• _DATA IN THIS EXERCISE_:
..............................

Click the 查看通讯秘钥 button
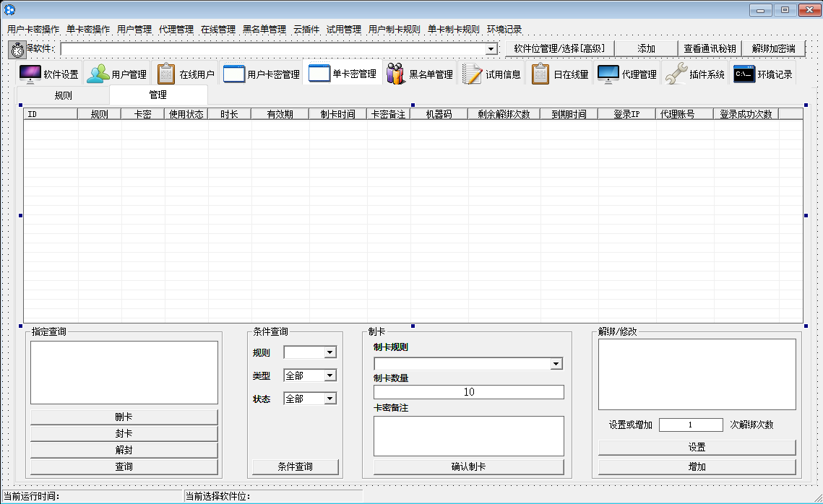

..............................

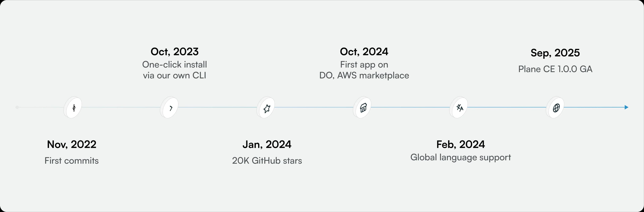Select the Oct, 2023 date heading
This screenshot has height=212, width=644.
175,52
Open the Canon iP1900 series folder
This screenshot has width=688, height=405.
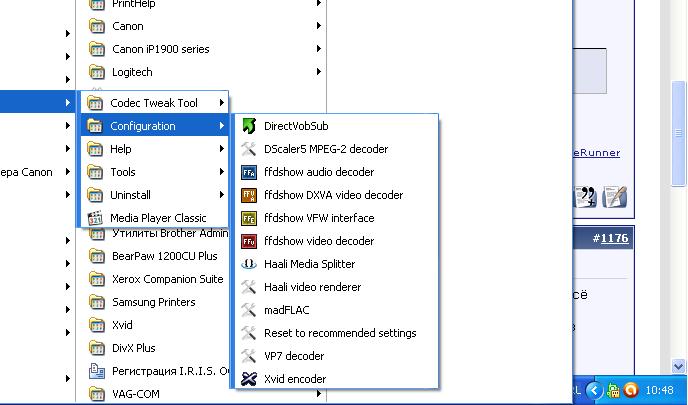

..............................

Reproduce exactly the lines above from the line with "Open the Canon iP1900 series folder" to the line with "This screenshot has width=688, height=405.", including both, and add nothing.

• _REPLY TO THE EXERCISE_:
Open the Canon iP1900 series folder
This screenshot has width=688, height=405.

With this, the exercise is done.